* **WORK TO COMPLETE**
The reply should return the data in full, exactly as written.

* **TASK DATA**
------------------------------------
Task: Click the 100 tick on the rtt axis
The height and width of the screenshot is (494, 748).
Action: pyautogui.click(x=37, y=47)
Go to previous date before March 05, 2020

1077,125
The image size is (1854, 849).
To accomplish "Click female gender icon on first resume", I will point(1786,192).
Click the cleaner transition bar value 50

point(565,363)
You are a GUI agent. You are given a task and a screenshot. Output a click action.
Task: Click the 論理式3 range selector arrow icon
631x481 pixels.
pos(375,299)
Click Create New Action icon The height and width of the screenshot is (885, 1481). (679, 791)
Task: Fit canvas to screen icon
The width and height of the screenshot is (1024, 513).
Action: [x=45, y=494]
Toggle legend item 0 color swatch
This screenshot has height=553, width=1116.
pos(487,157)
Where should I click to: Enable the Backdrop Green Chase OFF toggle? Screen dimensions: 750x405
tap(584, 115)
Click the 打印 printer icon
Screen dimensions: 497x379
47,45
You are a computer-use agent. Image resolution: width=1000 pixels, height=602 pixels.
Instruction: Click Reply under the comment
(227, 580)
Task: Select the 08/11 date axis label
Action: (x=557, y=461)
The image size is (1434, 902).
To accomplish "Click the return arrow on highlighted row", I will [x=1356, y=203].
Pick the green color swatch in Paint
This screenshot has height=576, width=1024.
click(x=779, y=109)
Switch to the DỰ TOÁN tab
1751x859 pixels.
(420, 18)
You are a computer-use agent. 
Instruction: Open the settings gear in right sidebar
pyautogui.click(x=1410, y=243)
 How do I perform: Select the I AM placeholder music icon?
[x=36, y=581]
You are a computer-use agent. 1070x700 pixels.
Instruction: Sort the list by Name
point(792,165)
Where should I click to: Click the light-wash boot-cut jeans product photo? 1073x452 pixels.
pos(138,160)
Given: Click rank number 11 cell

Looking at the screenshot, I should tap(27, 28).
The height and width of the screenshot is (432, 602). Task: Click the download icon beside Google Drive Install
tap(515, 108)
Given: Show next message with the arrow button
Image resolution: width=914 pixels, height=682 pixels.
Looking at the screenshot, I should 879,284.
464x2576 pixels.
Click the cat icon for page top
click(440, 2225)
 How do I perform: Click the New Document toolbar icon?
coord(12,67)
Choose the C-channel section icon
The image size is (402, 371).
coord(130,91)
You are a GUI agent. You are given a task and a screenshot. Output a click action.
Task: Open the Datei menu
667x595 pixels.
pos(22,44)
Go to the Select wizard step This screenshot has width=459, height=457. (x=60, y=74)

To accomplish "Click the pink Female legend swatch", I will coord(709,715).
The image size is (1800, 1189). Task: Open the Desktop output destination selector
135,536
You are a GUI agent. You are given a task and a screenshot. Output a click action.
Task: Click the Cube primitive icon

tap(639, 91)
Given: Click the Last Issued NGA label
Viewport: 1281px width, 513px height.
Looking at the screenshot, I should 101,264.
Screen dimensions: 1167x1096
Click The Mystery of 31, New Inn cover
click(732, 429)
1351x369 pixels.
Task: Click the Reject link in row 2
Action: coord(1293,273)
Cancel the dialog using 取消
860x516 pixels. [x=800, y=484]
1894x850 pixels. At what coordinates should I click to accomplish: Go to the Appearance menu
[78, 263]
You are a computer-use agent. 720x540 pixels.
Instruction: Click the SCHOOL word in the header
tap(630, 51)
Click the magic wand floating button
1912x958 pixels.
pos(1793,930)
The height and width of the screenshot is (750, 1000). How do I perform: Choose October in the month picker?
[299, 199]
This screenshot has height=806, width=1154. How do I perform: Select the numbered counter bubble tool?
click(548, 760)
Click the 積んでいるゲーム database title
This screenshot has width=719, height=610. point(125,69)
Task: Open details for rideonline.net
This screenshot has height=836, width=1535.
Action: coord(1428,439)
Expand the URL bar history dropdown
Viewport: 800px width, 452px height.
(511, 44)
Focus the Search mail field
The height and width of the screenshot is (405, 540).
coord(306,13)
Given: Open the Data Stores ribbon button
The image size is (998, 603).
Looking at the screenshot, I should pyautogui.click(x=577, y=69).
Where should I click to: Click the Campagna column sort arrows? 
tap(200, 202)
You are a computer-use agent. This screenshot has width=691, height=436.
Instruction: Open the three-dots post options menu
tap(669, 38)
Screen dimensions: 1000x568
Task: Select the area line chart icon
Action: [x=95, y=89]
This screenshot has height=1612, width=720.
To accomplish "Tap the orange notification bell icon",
------------------------------------
* **RESPONSE AREA**
Task: Click the 100 tick on the rtt axis
The height and width of the screenshot is (494, 748).
Action: pyautogui.click(x=37, y=47)
Go to previous date before March 05, 2020

1077,125
The image size is (1854, 849).
To accomplish "Click female gender icon on first resume", I will point(1786,192).
Click the cleaner transition bar value 50

point(565,363)
You are a GUI agent. You are given a task and a screenshot. Output a click action.
Task: Click the 論理式3 range selector arrow icon
631x481 pixels.
pos(375,299)
Click Create New Action icon The height and width of the screenshot is (885, 1481). (679, 791)
Task: Fit canvas to screen icon
The width and height of the screenshot is (1024, 513).
Action: [x=45, y=494]
Toggle legend item 0 color swatch
This screenshot has height=553, width=1116.
pos(487,157)
Where should I click to: Enable the Backdrop Green Chase OFF toggle? Screen dimensions: 750x405
tap(584, 115)
Click the 打印 printer icon
Screen dimensions: 497x379
47,45
You are a computer-use agent. Image resolution: width=1000 pixels, height=602 pixels.
Instruction: Click Reply under the comment
(227, 580)
Task: Select the 08/11 date axis label
Action: (x=557, y=461)
The image size is (1434, 902).
To accomplish "Click the return arrow on highlighted row", I will [x=1356, y=203].
Pick the green color swatch in Paint
This screenshot has height=576, width=1024.
click(x=779, y=109)
Switch to the DỰ TOÁN tab
1751x859 pixels.
(420, 18)
You are a computer-use agent. 
Instruction: Open the settings gear in right sidebar
pyautogui.click(x=1410, y=243)
 How do I perform: Select the I AM placeholder music icon?
[x=36, y=581]
You are a computer-use agent. 1070x700 pixels.
Instruction: Sort the list by Name
point(792,165)
Where should I click to: Click the light-wash boot-cut jeans product photo? 1073x452 pixels.
pos(138,160)
Given: Click rank number 11 cell

Looking at the screenshot, I should tap(27, 28).
The height and width of the screenshot is (432, 602). Task: Click the download icon beside Google Drive Install
tap(515, 108)
Given: Show next message with the arrow button
Image resolution: width=914 pixels, height=682 pixels.
Looking at the screenshot, I should 879,284.
464x2576 pixels.
Click the cat icon for page top
click(440, 2225)
 How do I perform: Click the New Document toolbar icon?
coord(12,67)
Choose the C-channel section icon
The image size is (402, 371).
coord(130,91)
You are a GUI agent. You are given a task and a screenshot. Output a click action.
Task: Open the Datei menu
667x595 pixels.
pos(22,44)
Go to the Select wizard step This screenshot has width=459, height=457. (x=60, y=74)

To accomplish "Click the pink Female legend swatch", I will coord(709,715).
The image size is (1800, 1189). Task: Open the Desktop output destination selector
135,536
You are a GUI agent. You are given a task and a screenshot. Output a click action.
Task: Click the Cube primitive icon

tap(639, 91)
Given: Click the Last Issued NGA label
Viewport: 1281px width, 513px height.
Looking at the screenshot, I should 101,264.
Screen dimensions: 1167x1096
Click The Mystery of 31, New Inn cover
click(732, 429)
1351x369 pixels.
Task: Click the Reject link in row 2
Action: coord(1293,273)
Cancel the dialog using 取消
860x516 pixels. [x=800, y=484]
1894x850 pixels. At what coordinates should I click to accomplish: Go to the Appearance menu
[78, 263]
You are a computer-use agent. 720x540 pixels.
Instruction: Click the SCHOOL word in the header
tap(630, 51)
Click the magic wand floating button
1912x958 pixels.
pos(1793,930)
The height and width of the screenshot is (750, 1000). How do I perform: Choose October in the month picker?
[299, 199]
This screenshot has height=806, width=1154. How do I perform: Select the numbered counter bubble tool?
click(548, 760)
Click the 積んでいるゲーム database title
This screenshot has width=719, height=610. point(125,69)
Task: Open details for rideonline.net
This screenshot has height=836, width=1535.
Action: coord(1428,439)
Expand the URL bar history dropdown
Viewport: 800px width, 452px height.
(511, 44)
Focus the Search mail field
The height and width of the screenshot is (405, 540).
coord(306,13)
Given: Open the Data Stores ribbon button
The image size is (998, 603).
Looking at the screenshot, I should pyautogui.click(x=577, y=69).
Where should I click to: Click the Campagna column sort arrows? 
tap(200, 202)
You are a computer-use agent. This screenshot has width=691, height=436.
Instruction: Open the three-dots post options menu
tap(669, 38)
Screen dimensions: 1000x568
Task: Select the area line chart icon
Action: [x=95, y=89]
This screenshot has height=1612, width=720.
To accomplish "Tap the orange notification bell icon",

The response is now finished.